┌──
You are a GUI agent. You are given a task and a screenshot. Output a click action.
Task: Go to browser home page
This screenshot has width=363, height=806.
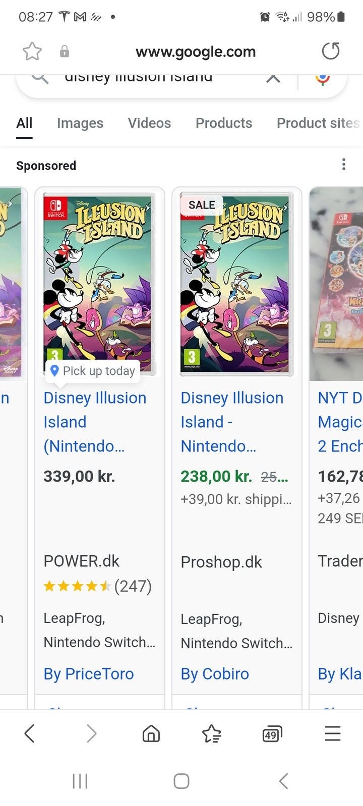pos(151,733)
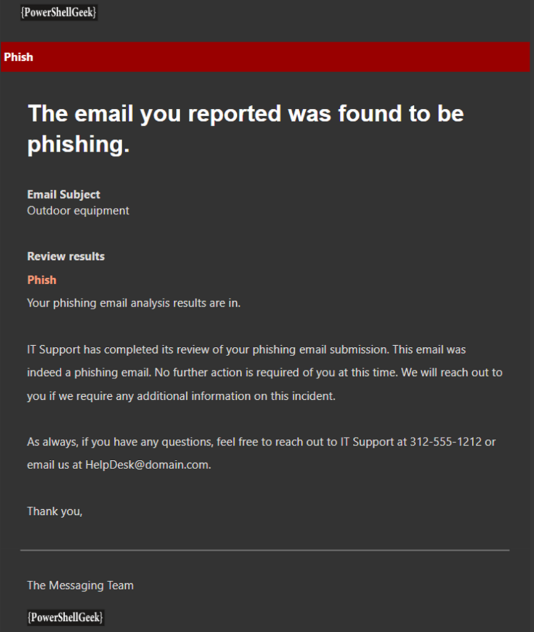Click the red Phish banner
The image size is (534, 632).
click(x=265, y=57)
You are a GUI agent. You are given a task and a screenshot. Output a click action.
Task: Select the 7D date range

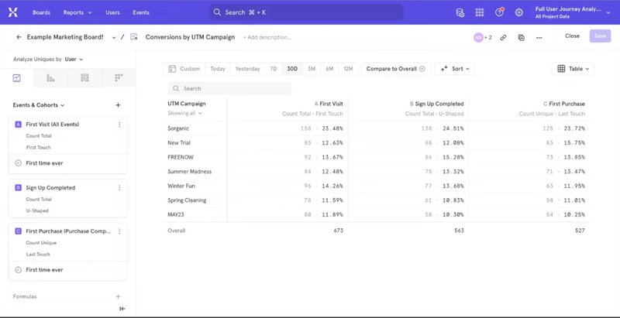[x=273, y=69]
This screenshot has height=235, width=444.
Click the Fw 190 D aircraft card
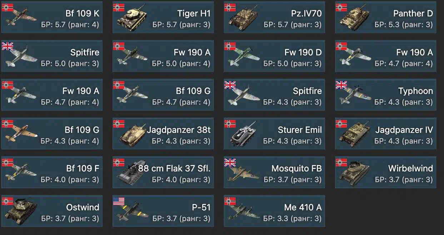click(274, 56)
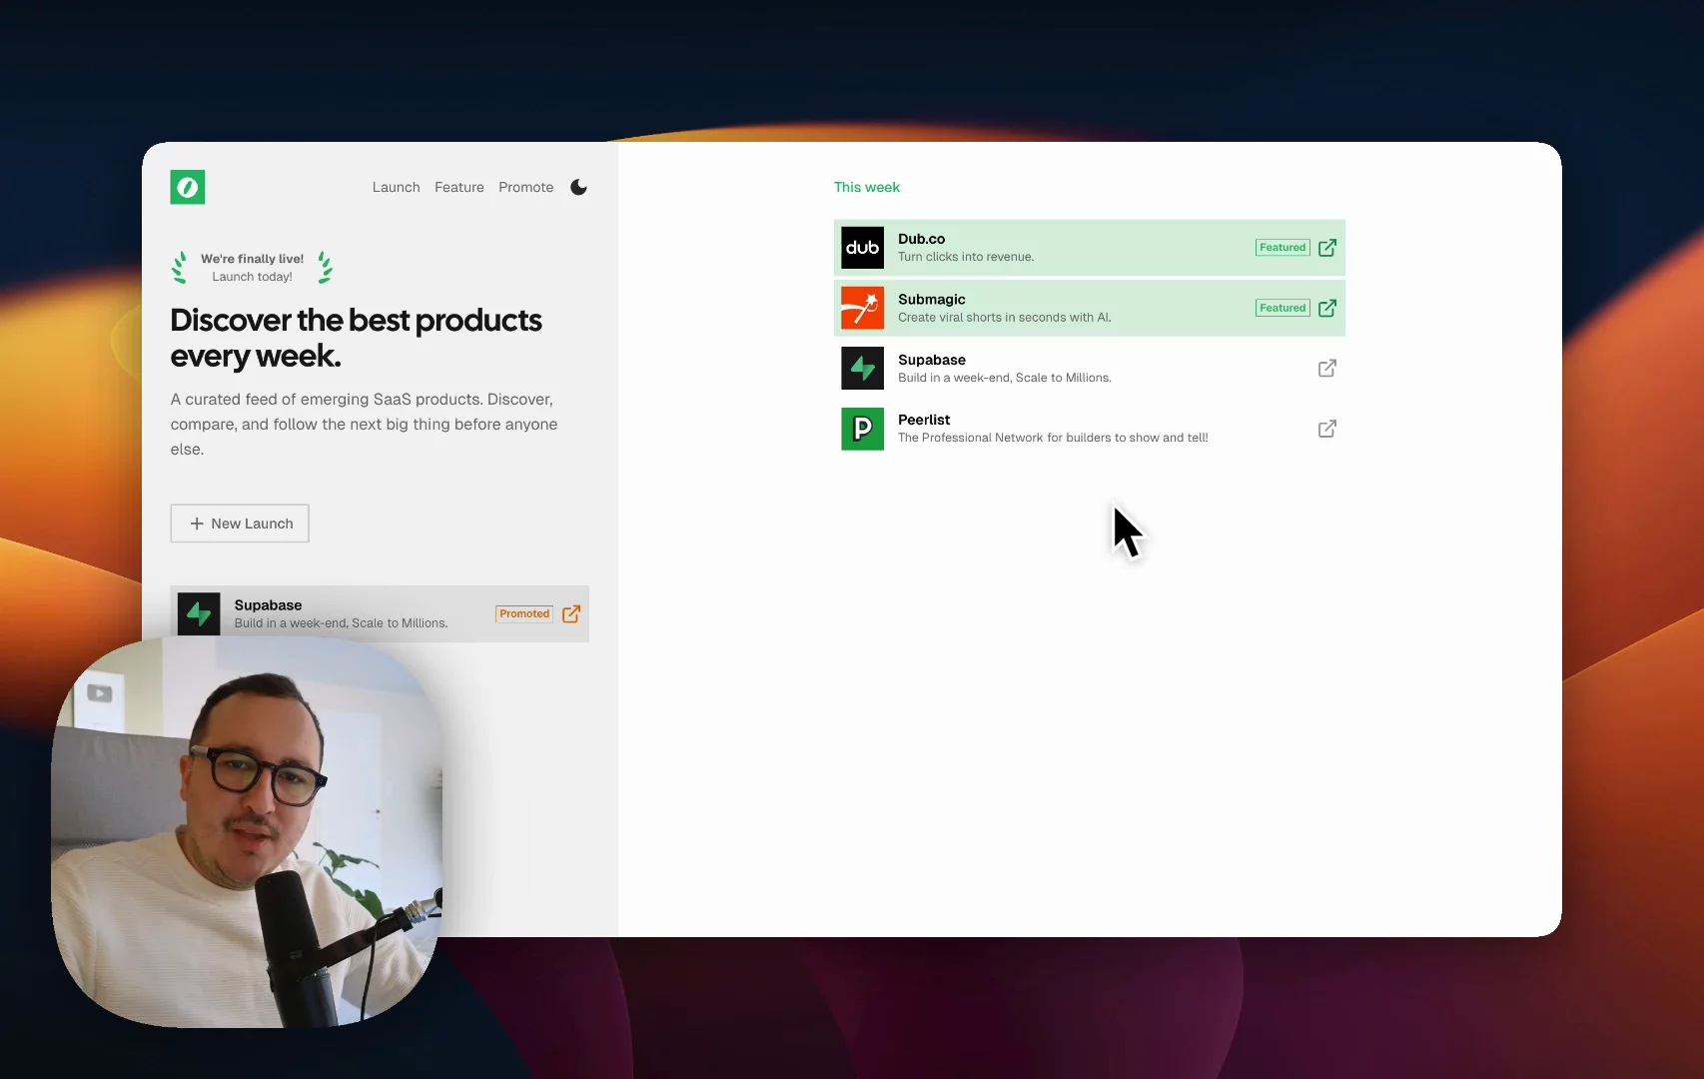Click the New Launch button

pos(240,524)
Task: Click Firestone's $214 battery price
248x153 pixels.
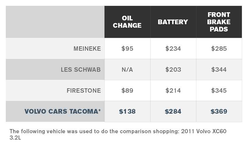Action: pyautogui.click(x=173, y=91)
└──
→ **Exercise objective**
Take the line containing "Task: Click Firestone's $214 battery price" as the first and the last line of the records as the end. Print every line in that span exactly, leaving out pictures.

→ **Worked solution**
Task: Click Firestone's $214 battery price
248x153 pixels.
Action: pyautogui.click(x=173, y=91)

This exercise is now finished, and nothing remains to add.